── SUPPLIED INFORMATION

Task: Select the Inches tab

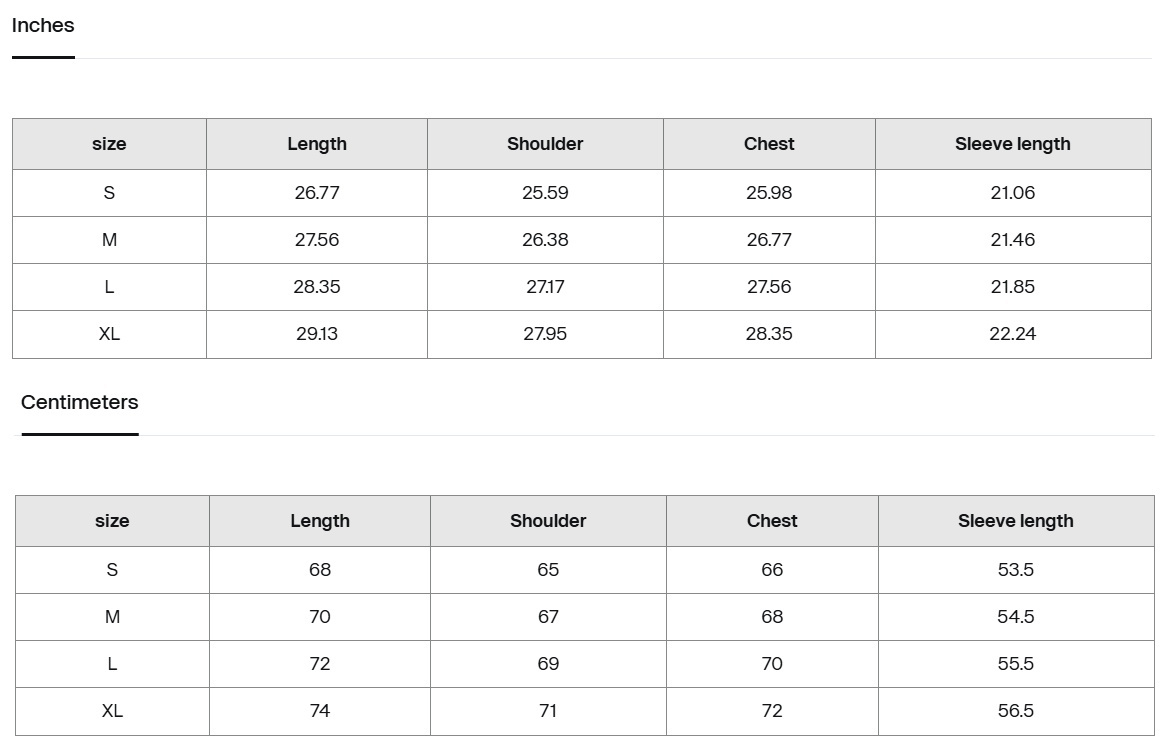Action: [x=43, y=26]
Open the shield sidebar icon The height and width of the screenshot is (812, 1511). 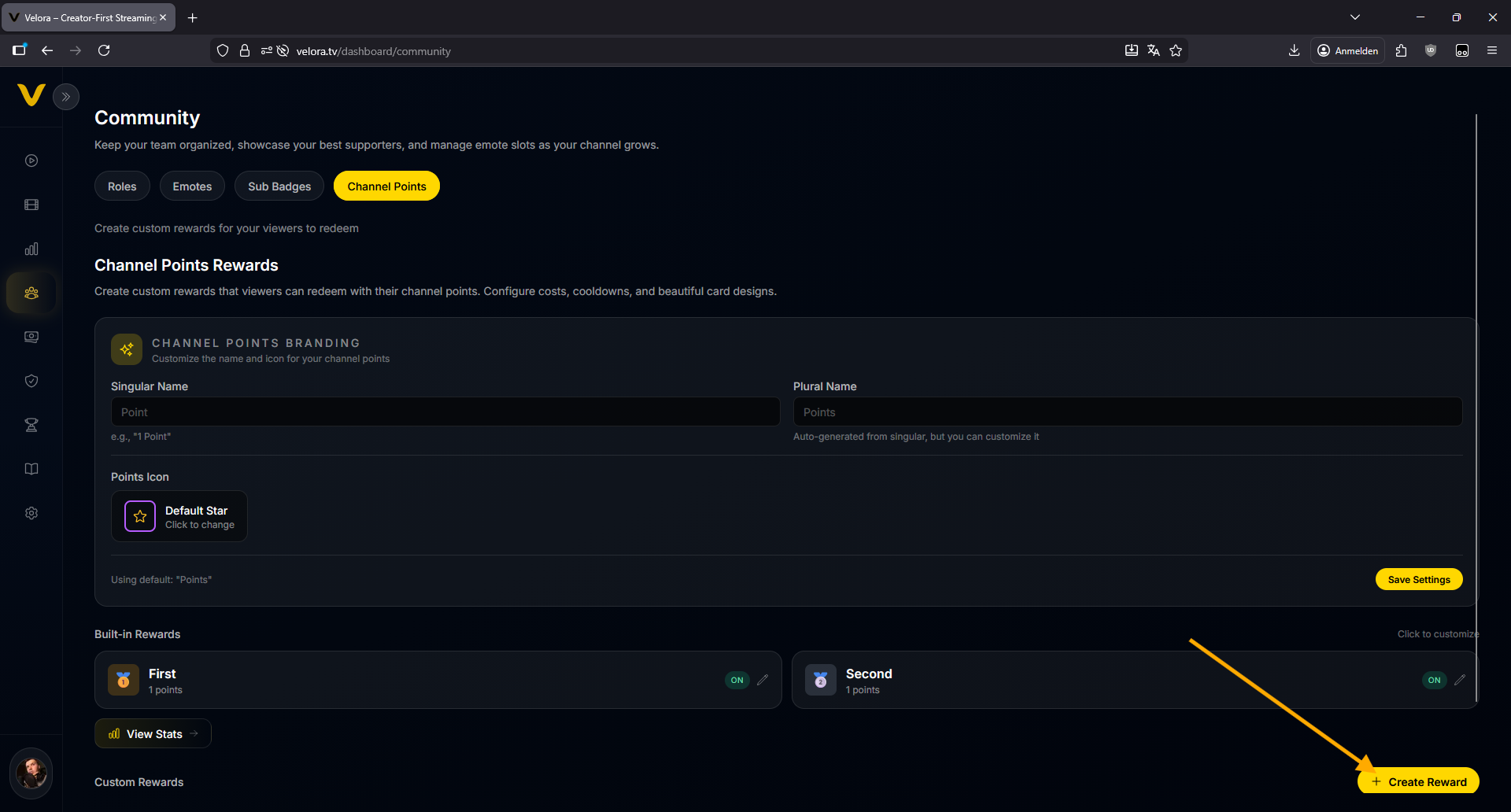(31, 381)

────
── SUPPLIED INFORMATION

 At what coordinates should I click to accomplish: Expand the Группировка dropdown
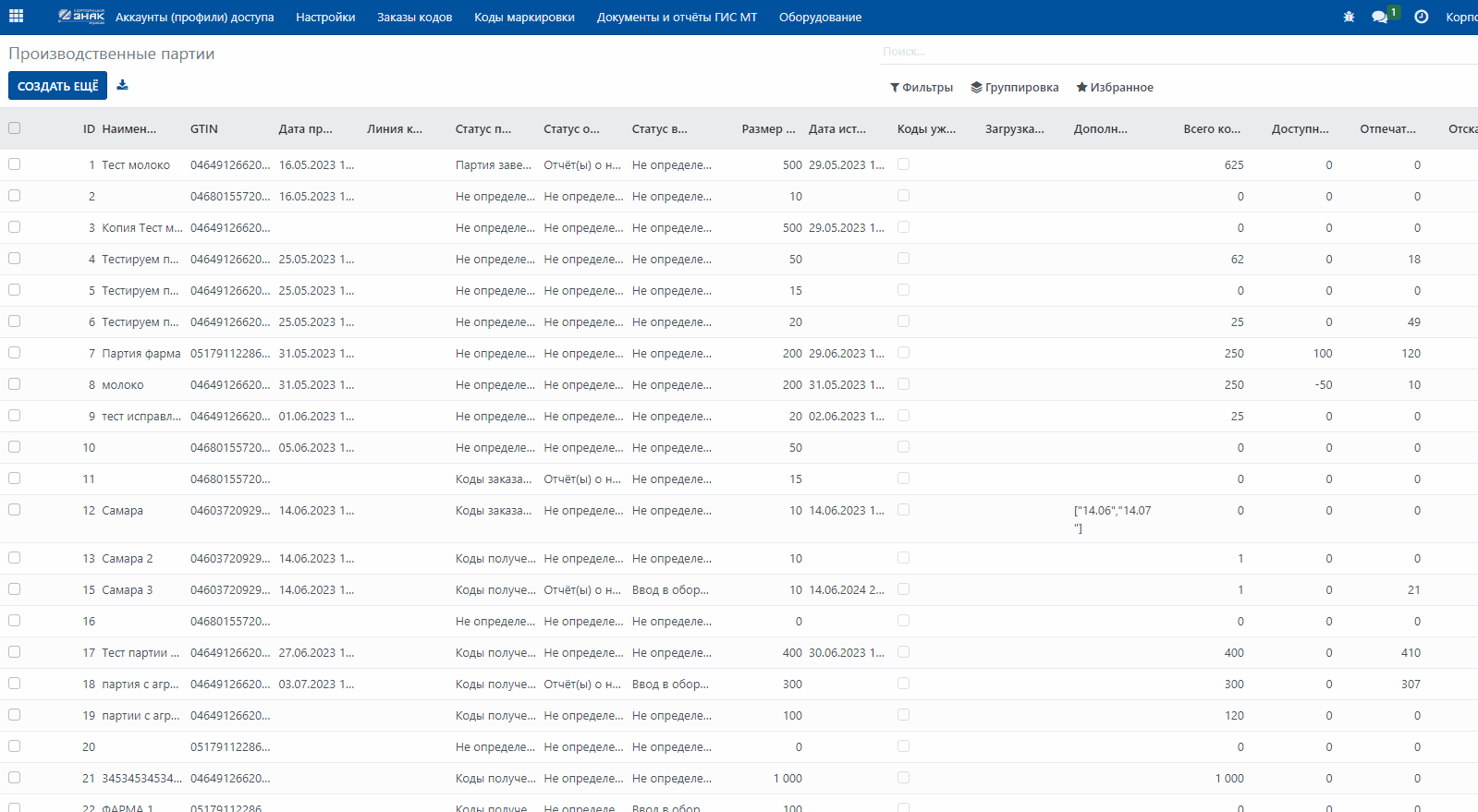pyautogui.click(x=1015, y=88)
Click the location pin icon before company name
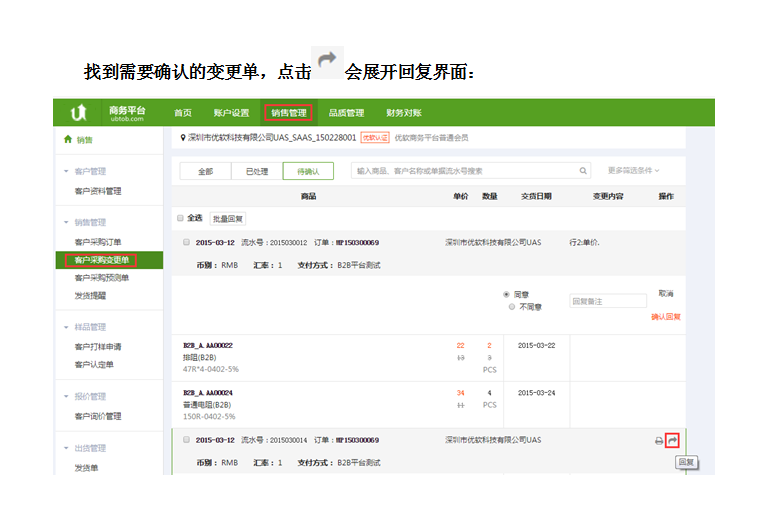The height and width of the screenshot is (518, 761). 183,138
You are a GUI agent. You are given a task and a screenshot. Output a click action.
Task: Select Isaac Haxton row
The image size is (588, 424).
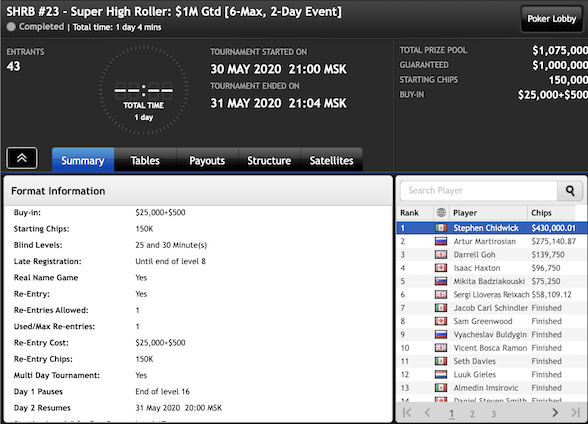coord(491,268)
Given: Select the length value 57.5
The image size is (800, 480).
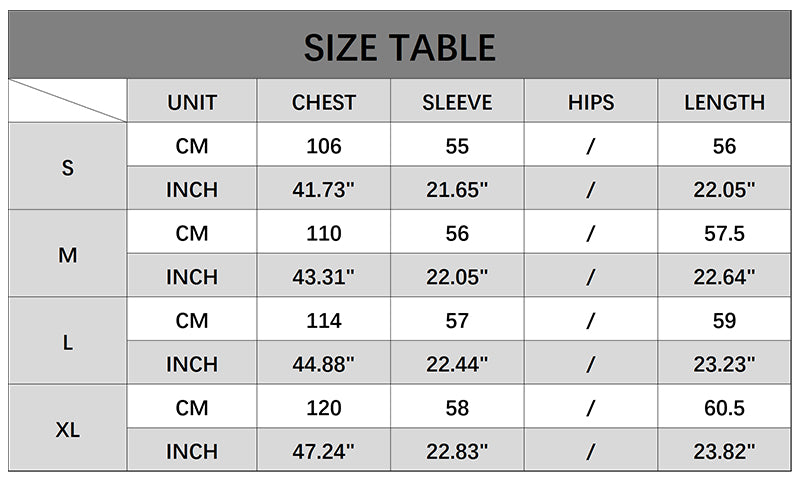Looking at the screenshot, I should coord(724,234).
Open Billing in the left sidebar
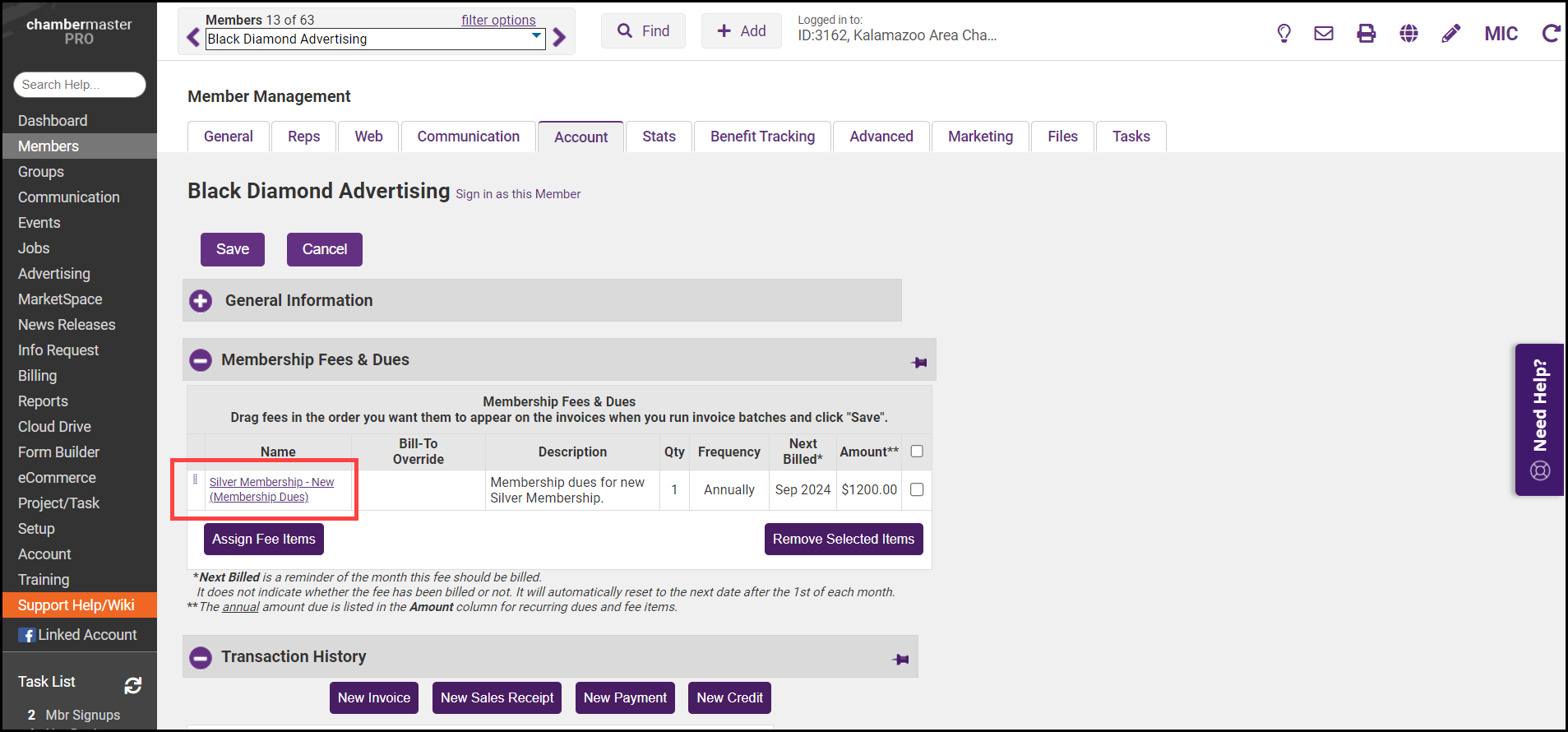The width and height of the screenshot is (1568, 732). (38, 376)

────

BRIEF:
Only the lines starting at the one with "You are a GUI" and ending at the one with "Given: Select the length value 57.5" should be printed, each exactly as it appears in the material above; the pictures are to be omitted.

EXPECTED OUTPUT:
You are a GUI agent. You are given a task and a screenshot. Output a click action.
Task: Select Isaac Haxton row
The image size is (588, 424).
coord(491,268)
Given: Select the length value 57.5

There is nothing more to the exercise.